Click-target data:
>> BEGIN

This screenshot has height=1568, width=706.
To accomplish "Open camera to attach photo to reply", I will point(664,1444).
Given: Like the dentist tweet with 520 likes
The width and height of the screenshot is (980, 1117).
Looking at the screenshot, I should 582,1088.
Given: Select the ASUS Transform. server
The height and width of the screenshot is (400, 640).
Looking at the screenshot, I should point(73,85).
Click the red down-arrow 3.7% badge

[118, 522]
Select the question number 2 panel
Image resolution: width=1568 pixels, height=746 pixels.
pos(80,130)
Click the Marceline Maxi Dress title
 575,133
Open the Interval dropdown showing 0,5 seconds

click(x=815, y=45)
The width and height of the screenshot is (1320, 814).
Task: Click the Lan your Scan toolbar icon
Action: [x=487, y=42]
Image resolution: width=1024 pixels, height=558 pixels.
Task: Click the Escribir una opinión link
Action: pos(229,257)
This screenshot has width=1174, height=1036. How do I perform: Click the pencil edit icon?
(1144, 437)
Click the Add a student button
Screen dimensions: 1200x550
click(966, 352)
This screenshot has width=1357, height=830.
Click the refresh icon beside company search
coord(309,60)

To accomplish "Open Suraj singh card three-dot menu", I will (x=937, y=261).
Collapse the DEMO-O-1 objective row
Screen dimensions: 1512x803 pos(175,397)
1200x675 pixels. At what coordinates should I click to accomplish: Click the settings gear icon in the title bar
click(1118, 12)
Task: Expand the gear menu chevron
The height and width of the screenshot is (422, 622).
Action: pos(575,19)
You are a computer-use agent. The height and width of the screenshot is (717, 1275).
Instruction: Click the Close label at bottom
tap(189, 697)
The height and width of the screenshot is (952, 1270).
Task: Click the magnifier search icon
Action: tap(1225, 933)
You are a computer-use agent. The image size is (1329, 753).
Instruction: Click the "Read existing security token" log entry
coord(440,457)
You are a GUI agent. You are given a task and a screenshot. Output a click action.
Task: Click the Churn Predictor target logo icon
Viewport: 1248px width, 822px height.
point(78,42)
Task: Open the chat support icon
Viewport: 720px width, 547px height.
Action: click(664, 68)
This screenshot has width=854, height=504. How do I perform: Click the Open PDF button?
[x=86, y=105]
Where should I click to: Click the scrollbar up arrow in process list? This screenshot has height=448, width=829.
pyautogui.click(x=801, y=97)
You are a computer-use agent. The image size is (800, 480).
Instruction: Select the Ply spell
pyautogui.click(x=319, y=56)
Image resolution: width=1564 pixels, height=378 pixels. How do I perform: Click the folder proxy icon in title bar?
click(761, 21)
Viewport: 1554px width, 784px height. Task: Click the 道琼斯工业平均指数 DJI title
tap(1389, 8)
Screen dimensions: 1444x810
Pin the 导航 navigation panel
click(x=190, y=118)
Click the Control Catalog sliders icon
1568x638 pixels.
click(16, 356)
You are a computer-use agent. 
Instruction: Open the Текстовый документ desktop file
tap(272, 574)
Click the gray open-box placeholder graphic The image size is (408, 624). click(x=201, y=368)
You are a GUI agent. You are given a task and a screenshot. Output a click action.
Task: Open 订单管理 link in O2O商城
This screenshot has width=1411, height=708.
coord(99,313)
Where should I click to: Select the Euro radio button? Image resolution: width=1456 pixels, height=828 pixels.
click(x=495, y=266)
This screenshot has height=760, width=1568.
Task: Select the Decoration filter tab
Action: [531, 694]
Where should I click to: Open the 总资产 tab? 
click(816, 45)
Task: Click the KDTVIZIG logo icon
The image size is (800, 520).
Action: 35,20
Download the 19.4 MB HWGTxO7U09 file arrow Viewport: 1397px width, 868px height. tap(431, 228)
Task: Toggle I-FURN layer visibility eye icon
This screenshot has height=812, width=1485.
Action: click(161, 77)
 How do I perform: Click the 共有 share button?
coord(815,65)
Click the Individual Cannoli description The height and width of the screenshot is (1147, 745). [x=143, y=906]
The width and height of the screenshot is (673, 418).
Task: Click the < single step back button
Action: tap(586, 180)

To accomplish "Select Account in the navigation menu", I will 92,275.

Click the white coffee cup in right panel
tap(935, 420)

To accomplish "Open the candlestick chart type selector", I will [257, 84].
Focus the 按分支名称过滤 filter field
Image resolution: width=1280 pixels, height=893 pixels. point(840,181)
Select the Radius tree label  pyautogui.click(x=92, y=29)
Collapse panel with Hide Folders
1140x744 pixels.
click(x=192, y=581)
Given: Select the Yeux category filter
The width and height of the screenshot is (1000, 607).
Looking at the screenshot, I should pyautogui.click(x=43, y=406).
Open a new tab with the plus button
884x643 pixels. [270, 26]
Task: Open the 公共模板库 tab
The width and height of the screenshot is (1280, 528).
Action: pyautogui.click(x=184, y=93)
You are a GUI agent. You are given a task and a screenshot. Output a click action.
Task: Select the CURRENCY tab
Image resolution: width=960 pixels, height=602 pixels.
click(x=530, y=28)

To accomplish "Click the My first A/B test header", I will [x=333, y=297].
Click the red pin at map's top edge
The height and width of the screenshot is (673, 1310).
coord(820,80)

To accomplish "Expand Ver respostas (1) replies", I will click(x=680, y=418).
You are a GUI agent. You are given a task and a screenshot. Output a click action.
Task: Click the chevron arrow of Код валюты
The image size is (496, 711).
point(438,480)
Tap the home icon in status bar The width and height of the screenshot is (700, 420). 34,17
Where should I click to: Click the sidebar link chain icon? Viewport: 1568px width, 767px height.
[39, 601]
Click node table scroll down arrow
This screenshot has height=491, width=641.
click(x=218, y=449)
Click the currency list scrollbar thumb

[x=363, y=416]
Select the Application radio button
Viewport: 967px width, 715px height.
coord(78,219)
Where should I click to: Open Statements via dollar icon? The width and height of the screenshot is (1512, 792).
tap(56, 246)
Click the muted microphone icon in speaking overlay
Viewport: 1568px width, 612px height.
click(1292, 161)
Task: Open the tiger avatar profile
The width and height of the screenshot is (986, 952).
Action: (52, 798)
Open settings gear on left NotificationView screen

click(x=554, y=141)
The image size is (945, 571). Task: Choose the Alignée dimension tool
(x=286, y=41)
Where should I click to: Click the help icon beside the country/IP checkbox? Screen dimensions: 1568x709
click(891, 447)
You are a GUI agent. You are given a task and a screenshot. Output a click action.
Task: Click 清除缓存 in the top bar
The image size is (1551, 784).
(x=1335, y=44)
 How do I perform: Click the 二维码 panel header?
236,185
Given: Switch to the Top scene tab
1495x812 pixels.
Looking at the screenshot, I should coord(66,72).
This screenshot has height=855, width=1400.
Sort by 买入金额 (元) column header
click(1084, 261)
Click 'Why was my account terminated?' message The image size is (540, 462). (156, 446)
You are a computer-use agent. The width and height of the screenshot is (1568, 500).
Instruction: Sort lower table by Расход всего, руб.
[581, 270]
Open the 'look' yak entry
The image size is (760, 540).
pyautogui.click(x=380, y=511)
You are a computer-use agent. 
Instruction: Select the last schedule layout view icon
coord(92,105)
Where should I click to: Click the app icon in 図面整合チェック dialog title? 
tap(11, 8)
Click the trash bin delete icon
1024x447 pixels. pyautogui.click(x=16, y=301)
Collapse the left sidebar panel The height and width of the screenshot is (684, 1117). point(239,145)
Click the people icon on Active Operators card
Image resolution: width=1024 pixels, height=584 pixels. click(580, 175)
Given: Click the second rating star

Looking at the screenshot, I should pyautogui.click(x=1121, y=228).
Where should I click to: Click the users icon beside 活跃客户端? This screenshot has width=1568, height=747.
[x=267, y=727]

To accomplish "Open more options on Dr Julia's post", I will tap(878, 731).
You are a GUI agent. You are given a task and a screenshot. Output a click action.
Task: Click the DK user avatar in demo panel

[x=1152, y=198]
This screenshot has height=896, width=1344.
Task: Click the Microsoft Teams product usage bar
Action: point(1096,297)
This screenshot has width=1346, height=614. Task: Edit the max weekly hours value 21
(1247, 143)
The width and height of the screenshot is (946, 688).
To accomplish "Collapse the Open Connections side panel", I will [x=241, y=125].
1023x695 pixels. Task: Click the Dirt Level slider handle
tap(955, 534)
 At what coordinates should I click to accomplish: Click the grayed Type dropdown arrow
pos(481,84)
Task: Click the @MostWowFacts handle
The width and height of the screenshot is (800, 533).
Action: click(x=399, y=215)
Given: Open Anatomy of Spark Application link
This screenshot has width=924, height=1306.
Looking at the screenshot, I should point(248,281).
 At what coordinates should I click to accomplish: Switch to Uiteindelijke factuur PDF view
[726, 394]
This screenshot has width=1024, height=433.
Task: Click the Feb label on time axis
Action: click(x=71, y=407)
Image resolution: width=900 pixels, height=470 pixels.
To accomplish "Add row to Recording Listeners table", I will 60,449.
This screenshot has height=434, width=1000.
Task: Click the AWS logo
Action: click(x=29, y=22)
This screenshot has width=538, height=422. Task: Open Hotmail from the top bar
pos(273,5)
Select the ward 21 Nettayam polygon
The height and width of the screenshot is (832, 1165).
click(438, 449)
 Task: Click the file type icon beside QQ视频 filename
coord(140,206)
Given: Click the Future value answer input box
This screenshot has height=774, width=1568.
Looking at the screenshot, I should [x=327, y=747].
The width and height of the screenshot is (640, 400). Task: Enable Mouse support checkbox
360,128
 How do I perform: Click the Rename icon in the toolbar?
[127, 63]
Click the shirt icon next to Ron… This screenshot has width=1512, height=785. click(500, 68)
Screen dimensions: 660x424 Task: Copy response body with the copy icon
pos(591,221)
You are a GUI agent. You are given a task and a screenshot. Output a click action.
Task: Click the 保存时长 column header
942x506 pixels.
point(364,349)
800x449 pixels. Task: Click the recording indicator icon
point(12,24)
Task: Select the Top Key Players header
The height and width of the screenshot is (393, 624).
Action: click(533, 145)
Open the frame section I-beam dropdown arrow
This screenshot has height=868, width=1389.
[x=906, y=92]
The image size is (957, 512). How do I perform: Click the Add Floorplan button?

>> END

Request ->
Reproduce verbatim the stretch of entries from the line containing "This screenshot has width=1174, height=1036." through the line containing "will (x=937, y=261).".

Result of the task ->
This screenshot has width=1174, height=1036. How do I perform: Click the pencil edit icon?
(1144, 437)
Click the Add a student button
Screen dimensions: 1200x550
click(966, 352)
This screenshot has width=1357, height=830.
Click the refresh icon beside company search
coord(309,60)

To accomplish "Open Suraj singh card three-dot menu", I will (x=937, y=261).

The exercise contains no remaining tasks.